The small country of Ecuador consists of three very different terrains. The highlands, the jungle and the coastal plains each have unique eco-systems to explore. As a result, Ecuador’s an ideal destination for the conservationist who wants to explore diverse geography, while leaving a light footprint. If the Galápagos are the only thing you think of when you hear Ecuador, we’ve got you. Here’s everything you need to plan a trip to Ecuador.
Best time to visit
Visiting Ecuador during it’s off-peak and shoulder seasons help relieve a bit of the congestion that tourists bring. Avoid the crowds by visiting Ecuador from February to April or September through November. You might find some rainy days in the mix, but remember, Ecuador contains part of the lush Amazon rainforest, so the rain is necessary!
About two hours outside of Quito, make your way to the city of Mindo near the Chocó Andino de Pichincha Biosphere Reserve. There, you can experience this biodiversity hotspot while staying at the family run Las Terrazas de Dana. Sign up for locally guided tours of waterfalls, butterfly farms and artisanal chocolate farms.
Further into the reserve, the Mashpi Lodge is a sustainably designed haven in the heart of the rainforest. Floor-to-ceiling panoramic glass windows, combined with modern design and decor make it a luxurious haven in the middle of nature.
A trip to Ecuador wouldn’t be complete without a visit to the Galápagos Islands which are teeming with biodiversity. When on land, be sure to book a stay at the secluded and intimate Semilla Verde Boutique Hotel where guests can experience the wonders of all the flora and fauna the archipelago has to offer.
When you plan a trip to Ecuador, make sure you take food into account as well. Nuema is one of the most eco-friendly and innovative restaurants in Quito – if not all of Ecuador. The talented chef Chef Alejandro Chamorro, trained at Noma in Denmark, often known as the best restaurant in the world. Now, he works with local producers in Ecuador to promote the sustainability of farmers and to control the quality of their fresh, seasonal menu.
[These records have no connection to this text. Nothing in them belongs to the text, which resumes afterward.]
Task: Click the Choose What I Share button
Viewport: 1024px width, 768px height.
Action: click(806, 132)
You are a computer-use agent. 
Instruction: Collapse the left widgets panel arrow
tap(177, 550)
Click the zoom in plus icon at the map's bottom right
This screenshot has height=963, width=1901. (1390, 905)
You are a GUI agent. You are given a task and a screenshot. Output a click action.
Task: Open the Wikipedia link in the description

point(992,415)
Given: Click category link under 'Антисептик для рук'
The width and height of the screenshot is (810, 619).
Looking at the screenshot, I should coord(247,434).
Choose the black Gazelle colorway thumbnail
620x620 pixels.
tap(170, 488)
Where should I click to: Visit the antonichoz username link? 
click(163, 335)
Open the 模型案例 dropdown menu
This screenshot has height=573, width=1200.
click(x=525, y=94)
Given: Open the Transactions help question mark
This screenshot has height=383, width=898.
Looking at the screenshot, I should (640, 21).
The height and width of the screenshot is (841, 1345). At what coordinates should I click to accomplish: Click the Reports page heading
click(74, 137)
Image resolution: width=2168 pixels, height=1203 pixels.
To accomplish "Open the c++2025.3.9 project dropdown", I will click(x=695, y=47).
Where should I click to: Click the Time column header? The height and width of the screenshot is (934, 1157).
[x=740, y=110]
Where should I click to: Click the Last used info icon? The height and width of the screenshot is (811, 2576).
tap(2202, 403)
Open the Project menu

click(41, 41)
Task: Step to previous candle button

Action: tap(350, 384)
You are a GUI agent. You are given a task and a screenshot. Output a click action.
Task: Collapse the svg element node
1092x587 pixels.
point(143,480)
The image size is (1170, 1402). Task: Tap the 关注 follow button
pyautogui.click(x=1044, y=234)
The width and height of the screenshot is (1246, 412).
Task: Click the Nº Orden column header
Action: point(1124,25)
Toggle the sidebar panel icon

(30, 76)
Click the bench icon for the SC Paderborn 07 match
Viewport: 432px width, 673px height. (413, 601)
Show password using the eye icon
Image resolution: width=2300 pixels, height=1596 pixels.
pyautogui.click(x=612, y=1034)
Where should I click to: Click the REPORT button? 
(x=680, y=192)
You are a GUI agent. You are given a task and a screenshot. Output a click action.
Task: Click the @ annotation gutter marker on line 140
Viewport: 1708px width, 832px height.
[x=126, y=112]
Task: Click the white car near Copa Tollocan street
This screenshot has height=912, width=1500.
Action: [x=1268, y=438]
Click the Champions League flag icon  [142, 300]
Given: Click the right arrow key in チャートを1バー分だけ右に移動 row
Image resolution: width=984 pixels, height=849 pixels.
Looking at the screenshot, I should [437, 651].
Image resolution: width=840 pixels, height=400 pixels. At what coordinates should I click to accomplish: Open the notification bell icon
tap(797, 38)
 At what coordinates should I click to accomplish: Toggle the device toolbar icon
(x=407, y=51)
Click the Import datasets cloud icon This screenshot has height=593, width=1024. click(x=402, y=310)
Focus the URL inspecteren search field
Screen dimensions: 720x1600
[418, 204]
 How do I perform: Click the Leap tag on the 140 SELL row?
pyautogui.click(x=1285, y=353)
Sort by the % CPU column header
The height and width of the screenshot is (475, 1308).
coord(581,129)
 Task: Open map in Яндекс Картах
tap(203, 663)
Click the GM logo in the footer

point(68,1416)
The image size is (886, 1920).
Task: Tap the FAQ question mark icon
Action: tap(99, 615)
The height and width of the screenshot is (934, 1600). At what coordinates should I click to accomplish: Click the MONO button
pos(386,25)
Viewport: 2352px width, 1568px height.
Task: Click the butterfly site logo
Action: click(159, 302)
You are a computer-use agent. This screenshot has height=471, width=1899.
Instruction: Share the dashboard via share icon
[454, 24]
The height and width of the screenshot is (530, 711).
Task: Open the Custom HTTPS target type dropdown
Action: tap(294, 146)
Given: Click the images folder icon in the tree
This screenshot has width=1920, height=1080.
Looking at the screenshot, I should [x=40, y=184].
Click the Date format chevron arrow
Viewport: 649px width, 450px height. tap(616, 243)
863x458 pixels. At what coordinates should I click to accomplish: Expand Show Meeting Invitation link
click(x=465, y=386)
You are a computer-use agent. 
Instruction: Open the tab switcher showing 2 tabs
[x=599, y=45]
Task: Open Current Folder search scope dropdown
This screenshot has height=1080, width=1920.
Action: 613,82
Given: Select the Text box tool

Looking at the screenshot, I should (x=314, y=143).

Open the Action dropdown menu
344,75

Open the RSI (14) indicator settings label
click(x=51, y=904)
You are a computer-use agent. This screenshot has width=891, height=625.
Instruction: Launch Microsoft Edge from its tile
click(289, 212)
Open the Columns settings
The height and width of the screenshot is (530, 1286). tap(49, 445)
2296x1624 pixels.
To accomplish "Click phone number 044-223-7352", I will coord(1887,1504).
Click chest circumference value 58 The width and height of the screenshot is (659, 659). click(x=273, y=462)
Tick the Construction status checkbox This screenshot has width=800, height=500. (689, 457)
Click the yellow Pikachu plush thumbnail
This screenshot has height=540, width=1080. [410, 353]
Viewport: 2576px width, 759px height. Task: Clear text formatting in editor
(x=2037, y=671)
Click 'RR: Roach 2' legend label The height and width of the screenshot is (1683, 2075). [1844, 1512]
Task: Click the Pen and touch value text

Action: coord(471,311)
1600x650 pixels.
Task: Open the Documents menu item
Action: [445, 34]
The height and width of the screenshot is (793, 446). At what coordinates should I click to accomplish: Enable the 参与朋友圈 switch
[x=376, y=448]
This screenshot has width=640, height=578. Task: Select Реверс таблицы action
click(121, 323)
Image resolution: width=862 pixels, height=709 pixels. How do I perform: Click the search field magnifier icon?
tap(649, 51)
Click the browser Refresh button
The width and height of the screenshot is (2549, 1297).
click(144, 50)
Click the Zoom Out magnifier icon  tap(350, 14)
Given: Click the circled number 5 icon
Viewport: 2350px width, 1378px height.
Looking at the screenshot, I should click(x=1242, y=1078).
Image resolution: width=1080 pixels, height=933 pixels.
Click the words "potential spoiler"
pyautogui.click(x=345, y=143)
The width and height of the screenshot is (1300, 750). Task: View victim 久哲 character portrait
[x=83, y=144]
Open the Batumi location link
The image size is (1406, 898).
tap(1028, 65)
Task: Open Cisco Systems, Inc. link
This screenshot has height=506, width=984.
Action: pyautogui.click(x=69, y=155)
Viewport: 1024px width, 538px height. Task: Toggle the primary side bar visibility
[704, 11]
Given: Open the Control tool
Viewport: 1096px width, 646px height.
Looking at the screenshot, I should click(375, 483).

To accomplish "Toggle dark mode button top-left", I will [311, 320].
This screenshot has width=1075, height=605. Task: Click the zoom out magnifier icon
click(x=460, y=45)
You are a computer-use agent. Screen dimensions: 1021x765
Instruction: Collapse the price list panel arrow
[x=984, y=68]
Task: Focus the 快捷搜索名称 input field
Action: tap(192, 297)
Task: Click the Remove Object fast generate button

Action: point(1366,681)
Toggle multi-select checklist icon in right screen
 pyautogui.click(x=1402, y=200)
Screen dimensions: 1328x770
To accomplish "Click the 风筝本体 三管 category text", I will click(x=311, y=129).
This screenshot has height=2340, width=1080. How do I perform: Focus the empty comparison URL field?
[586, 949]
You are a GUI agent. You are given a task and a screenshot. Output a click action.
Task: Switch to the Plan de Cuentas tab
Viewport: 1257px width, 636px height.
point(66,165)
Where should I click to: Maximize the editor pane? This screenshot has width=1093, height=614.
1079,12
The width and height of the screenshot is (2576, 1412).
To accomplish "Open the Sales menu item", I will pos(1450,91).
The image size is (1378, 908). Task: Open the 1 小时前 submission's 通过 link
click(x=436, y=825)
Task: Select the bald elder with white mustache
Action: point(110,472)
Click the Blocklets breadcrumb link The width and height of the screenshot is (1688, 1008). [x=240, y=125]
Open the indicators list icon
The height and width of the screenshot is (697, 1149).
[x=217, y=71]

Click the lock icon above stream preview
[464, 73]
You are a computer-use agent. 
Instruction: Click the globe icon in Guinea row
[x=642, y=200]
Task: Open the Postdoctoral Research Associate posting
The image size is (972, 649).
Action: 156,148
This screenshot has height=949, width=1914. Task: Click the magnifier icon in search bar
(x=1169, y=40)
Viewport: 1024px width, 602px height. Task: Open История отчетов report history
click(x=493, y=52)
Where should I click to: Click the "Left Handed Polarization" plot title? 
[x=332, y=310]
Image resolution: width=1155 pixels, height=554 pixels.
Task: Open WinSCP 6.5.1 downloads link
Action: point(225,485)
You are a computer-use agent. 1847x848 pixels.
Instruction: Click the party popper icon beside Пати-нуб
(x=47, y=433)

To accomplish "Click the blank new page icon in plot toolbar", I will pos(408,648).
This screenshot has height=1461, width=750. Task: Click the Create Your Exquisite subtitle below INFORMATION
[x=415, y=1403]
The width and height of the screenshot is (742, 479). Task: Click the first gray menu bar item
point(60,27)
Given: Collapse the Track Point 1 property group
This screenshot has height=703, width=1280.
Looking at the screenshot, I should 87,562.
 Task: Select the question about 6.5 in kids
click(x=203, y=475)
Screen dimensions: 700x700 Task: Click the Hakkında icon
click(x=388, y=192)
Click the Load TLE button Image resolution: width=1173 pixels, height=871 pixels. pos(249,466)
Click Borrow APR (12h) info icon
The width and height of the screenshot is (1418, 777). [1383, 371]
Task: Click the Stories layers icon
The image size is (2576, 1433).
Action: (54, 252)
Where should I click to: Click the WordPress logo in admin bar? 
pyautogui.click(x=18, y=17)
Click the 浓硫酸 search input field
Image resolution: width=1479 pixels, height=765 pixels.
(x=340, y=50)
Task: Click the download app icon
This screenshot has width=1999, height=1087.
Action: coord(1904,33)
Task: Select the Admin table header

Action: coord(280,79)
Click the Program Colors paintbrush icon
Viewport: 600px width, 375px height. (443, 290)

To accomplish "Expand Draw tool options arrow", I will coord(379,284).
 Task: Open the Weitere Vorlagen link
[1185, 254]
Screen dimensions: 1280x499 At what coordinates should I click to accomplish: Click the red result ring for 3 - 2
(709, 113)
When traveling through the coastal city of Guayaquil, eating at Casa Julian inside Hotel del Parque should be a priority. The fine-dining menu offers the freshest seafood from local fishermen and showcases traditional Ecuadorian cuisine using mainly locally-sourced and -grown ingredients.
Make a stop at the Cotopaxi National Park then enjoy a meal in Machachi from Café de la Vaca, a locally owned and operated business that makes artisanal goods onsite, offers farm tours and Ecuadorian made handicrafts on the weekends.
In a country spotted with volcanoes, rolling hills, and lush green scenery at every turn, it’s the perfect setting for train travel. Tren Ecuador offers affordable and sustainable train rides that are ideal for budget travelers.
Rent bicycles from Wonderful Ecuador and cruise the Ruta de Cascadas (Route of the Waterfalls). Their highly-skilled local guides can take guests on a breathtaking tour through the Baños area of Ecuador, while explaining the importance of the environment and its connection to humanity.
Located just 17km north of Quito is Pululahua Geobotanical Reserve, the protected area around dormant Pululuhua Volcano. Visitors can camp, hike and mountain bike in the volcanic crater and along the dome. Look out for the wild orchids that grow due to the area’s unique microclimate.
Explore the Galápagos islands on one of the many boats that do their best to focus on sustainability. Some environmentally conscious tour operators are the family-run Quasar Expeditions, Peregrine Adventures, part of the carbon neutral Intrepid Group. Or try the award-winning catamaran Yacht Anahí. Built on a foundation of sustainability, this luxury vessel is one of the most efficient in all of the Galápagos National Park. They also have a carbon offset program that allocates funds to remove invasive flora and fauna from the islands.